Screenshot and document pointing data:
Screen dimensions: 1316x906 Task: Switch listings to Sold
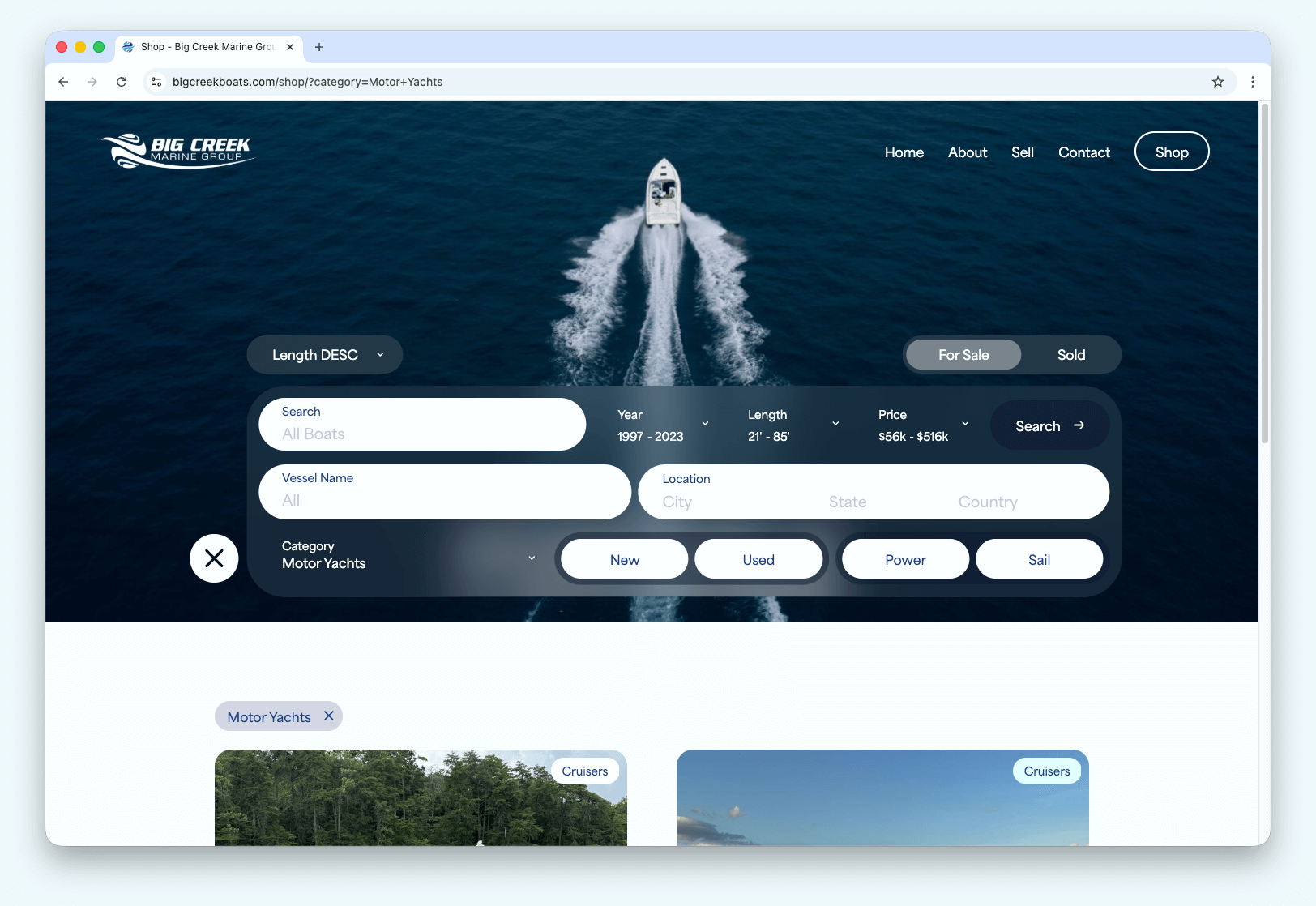[x=1070, y=355]
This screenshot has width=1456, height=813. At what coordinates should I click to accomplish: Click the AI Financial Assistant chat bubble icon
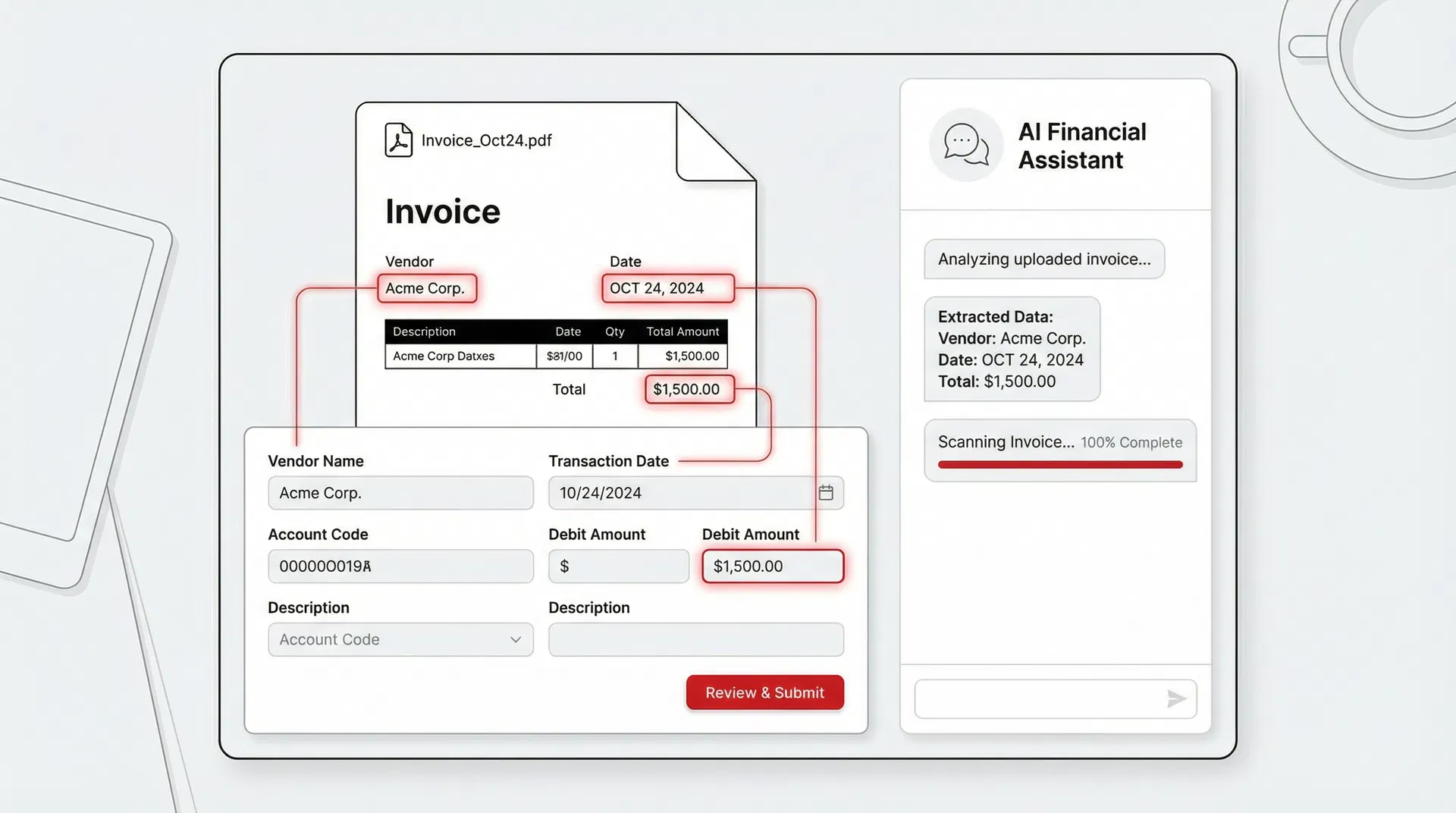[x=965, y=144]
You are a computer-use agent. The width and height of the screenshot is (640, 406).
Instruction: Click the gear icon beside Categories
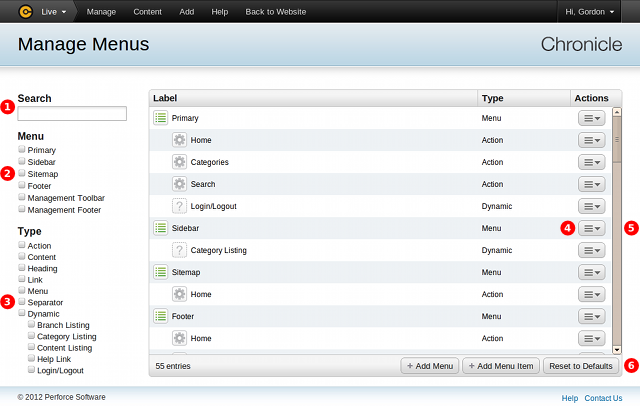[179, 162]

▶ _Task prompt_
Find each line of the data above that contains the string "icon" and copy those lines. Matching is case-sensitive.

▶ _Written reply_
This screenshot has width=1456, height=813. At what coordinates should I click to accomplish: Click the AI Financial Assistant chat bubble icon
Instruction: Click the gear icon beside Categories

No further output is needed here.